The most notable of these unconventional instrumentations was that of Ramakhandra, featuring acoustic harp and vocals over a rhythm section with bass, keys, and drums. From this, the group developed a creative synthesis of lurching, irregular beats and mellow harmonic layers with tight bass grooves and tasteful keyboard patches. This made for a roster of tunes that both mesmerized the audience and coerced them to get down on the dance floor. Technically, they stole the stage as well with excellent dynamic control, complex song structure, and cool costumes to boot.

Ramakhandra busted out a full sized harp on stage. Photo credit: John Mazzetta · The Sentry

 

Following this was Twin Flame Medicine, a tight trio consisting of electric ukulele, bass, and drums. While at times repetitive, the group revitalized the laid-back singer-songwriter aesthetic, utilizing an admirably wide dynamic range to accomplish this feat. Each member was also charmingly dressed as their respective Dungeons & Dragons character, adding on to the character of the overall performance. 

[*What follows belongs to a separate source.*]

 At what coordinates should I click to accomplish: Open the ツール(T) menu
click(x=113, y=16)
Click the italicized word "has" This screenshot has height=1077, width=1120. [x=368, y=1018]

Soon after, Kaitlyn Williams took to the stage, wielding a full-sized keyboard and a backing band including drums, bass, and guitar. With an impressive vocal range and dexterous control over the piano, Williams was able to develop a dancey yet expressive Neo-soul sound that further added to the comprehensive variation of the entire evening. Her supporting band was well-refined too, incorporating enough nuance to keep the performance engaging all the way through. Surprisingly, many of the songs opened up to improvisational jams, allowing each member of the ensemble multiple opportunities to act as a soloist. Stylish and purposeful, each one of these instrumental solos did its part in supporting Kaitlyn Williams’ multi-instrumental proficiency. 

The Big Halloween Showcase was an elegant yet exciting evening, and a success for all the bands, poets, and artists associated with it.